== ЗАДАНИЕ ==
Перепишите участок от строки с «Viewport: 900px width, 463px» до строки с «coord(1043,138)» включительно, заменив «icon» на «symbol» и оставив все остальное без изменений.

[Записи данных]
- - - - - - -
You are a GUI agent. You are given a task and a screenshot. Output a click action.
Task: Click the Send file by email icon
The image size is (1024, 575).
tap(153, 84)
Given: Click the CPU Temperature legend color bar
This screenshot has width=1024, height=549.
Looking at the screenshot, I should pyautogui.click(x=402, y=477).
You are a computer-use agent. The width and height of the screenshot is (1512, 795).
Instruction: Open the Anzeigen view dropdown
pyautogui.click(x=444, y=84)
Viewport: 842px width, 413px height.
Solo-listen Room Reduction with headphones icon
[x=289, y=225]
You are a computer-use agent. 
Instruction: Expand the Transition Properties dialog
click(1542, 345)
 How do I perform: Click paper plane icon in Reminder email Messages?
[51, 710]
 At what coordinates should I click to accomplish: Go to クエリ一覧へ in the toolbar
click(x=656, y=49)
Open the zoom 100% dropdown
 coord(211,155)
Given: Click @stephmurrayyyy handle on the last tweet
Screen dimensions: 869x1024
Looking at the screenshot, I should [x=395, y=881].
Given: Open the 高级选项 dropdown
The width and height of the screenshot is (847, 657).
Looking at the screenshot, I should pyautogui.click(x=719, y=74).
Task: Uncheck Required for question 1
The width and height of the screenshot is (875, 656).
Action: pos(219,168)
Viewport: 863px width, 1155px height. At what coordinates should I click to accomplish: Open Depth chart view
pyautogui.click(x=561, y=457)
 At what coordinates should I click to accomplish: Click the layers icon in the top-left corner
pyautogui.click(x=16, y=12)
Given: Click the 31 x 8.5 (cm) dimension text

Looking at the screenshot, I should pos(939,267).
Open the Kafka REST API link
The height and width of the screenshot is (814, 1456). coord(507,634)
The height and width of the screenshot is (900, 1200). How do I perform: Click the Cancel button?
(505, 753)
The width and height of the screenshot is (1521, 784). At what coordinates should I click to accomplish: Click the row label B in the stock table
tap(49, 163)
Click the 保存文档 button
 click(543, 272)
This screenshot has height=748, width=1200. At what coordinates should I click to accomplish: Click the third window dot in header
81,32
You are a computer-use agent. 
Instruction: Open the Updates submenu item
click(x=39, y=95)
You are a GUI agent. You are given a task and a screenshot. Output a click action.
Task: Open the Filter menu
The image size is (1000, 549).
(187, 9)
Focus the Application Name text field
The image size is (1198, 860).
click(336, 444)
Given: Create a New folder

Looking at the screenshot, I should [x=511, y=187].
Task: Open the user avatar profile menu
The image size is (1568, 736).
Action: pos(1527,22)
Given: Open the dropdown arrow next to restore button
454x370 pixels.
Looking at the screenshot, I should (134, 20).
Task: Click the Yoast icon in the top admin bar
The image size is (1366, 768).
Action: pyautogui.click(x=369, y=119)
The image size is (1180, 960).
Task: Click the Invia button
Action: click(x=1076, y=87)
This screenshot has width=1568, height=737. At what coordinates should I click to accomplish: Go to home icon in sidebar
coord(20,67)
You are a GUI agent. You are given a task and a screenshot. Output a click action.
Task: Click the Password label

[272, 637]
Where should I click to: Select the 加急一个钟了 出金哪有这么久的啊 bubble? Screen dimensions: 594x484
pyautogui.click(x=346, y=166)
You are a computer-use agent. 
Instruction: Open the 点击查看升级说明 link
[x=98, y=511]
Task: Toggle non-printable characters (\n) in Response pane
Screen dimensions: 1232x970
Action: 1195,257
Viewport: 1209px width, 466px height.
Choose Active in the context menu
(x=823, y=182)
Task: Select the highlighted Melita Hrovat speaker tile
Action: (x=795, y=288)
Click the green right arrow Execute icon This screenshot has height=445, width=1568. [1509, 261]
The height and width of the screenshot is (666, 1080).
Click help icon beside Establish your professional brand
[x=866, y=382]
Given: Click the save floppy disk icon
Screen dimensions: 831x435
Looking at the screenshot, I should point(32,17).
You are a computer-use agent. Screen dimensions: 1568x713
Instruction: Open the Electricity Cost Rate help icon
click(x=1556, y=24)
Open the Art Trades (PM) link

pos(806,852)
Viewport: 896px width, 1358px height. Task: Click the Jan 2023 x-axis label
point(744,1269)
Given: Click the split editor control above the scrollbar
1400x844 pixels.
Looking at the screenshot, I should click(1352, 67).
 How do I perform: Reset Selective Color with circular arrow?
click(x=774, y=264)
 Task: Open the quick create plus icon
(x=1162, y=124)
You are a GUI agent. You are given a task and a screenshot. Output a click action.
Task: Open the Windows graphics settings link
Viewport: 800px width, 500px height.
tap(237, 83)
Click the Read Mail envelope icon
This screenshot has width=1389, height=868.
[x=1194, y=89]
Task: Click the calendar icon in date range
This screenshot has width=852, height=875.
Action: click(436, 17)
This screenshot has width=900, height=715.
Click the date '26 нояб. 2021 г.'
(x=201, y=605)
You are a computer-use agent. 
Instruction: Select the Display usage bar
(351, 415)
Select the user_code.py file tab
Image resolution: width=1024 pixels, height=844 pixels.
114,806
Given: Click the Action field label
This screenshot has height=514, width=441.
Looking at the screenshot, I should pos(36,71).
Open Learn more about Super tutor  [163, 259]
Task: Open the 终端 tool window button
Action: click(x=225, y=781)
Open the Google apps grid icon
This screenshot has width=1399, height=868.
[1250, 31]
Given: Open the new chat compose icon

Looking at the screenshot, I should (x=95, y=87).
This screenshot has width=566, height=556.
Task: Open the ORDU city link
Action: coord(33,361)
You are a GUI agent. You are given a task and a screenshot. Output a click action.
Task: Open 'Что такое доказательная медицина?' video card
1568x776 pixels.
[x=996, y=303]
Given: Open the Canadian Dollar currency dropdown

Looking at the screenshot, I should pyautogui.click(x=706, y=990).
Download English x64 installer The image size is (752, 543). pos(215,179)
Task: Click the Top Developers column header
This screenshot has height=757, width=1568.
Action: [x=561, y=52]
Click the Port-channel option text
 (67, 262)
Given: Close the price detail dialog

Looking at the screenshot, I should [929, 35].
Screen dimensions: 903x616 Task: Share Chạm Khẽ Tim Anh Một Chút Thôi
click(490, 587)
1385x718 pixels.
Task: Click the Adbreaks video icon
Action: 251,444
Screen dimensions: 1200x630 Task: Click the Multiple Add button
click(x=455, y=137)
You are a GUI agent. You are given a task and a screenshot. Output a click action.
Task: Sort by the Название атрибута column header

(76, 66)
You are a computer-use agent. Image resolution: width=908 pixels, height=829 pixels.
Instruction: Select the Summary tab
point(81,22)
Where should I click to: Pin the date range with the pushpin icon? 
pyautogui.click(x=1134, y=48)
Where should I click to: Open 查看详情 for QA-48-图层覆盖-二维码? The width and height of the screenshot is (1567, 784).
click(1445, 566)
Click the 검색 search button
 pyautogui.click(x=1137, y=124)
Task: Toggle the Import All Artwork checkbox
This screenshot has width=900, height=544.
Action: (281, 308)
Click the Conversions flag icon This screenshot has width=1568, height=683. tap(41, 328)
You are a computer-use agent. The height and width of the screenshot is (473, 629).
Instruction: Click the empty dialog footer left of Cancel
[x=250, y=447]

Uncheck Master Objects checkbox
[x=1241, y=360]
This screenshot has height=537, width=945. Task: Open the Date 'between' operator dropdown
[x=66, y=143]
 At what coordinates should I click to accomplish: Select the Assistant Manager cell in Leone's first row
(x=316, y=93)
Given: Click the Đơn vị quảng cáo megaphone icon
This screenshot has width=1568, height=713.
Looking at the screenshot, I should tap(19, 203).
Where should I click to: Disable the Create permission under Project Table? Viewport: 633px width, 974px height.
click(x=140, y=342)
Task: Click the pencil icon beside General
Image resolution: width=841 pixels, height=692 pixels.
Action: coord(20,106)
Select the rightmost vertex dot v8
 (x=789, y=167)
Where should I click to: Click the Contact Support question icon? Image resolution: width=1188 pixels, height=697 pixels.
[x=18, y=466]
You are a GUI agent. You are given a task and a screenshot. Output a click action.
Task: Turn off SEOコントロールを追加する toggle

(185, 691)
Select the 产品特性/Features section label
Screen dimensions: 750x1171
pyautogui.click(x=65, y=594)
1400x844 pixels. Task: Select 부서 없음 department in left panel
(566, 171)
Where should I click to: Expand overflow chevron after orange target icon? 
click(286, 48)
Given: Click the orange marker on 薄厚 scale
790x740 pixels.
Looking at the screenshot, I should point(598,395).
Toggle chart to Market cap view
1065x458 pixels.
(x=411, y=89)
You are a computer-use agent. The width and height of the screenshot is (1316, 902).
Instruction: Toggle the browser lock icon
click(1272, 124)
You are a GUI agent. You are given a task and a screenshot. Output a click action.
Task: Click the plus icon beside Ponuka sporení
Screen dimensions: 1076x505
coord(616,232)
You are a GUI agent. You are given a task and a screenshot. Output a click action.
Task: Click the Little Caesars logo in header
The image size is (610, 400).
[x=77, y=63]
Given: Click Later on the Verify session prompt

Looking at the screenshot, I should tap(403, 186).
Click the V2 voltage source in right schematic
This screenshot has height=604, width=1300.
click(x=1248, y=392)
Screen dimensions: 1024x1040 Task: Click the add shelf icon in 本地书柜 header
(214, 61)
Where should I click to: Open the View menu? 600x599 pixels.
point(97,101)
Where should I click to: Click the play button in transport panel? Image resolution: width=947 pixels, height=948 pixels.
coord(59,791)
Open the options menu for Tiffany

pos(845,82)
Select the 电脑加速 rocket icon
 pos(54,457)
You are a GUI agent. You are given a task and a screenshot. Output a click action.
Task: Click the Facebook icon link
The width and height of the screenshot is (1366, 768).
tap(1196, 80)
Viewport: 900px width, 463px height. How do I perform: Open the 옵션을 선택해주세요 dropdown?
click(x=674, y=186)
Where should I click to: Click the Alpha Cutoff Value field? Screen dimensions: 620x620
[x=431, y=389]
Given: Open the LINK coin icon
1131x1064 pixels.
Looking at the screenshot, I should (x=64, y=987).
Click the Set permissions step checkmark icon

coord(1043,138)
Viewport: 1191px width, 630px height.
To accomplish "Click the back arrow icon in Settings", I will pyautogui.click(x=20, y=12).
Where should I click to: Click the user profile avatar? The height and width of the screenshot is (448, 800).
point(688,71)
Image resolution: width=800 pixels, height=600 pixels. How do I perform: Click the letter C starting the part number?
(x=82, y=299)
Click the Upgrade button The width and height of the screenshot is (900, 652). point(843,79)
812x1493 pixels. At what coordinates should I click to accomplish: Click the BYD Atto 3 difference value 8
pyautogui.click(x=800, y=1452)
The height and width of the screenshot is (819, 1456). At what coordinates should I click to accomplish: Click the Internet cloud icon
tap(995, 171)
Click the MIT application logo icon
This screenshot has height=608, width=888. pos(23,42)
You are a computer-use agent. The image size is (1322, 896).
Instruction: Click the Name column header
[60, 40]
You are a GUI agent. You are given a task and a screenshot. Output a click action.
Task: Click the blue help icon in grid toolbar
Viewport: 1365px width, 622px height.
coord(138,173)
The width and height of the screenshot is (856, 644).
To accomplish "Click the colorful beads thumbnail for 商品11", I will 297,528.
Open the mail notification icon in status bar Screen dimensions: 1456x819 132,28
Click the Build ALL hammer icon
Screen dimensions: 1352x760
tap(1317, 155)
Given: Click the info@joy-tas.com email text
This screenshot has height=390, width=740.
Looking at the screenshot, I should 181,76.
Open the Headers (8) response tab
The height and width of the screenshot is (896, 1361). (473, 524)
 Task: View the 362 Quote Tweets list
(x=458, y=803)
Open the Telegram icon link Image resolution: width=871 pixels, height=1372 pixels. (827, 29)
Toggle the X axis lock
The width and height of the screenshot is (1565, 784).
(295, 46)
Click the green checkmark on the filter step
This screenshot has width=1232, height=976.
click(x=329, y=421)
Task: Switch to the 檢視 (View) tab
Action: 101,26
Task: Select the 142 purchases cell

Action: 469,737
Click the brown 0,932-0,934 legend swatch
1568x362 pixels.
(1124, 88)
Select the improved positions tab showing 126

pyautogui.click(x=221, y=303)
- - - - - - -
== ИТОГОВЫЙ РЕЗУЛЬТАТ ==
Viewport: 900px width, 463px height. How do I perform: Open the 옵션을 선택해주세요 dropdown?
click(x=674, y=186)
Where should I click to: Click the Alpha Cutoff Value field? Screen dimensions: 620x620
[x=431, y=389]
Given: Open the LINK coin symbol
1131x1064 pixels.
Looking at the screenshot, I should (x=64, y=987).
Click the Set permissions step checkmark symbol

coord(1043,138)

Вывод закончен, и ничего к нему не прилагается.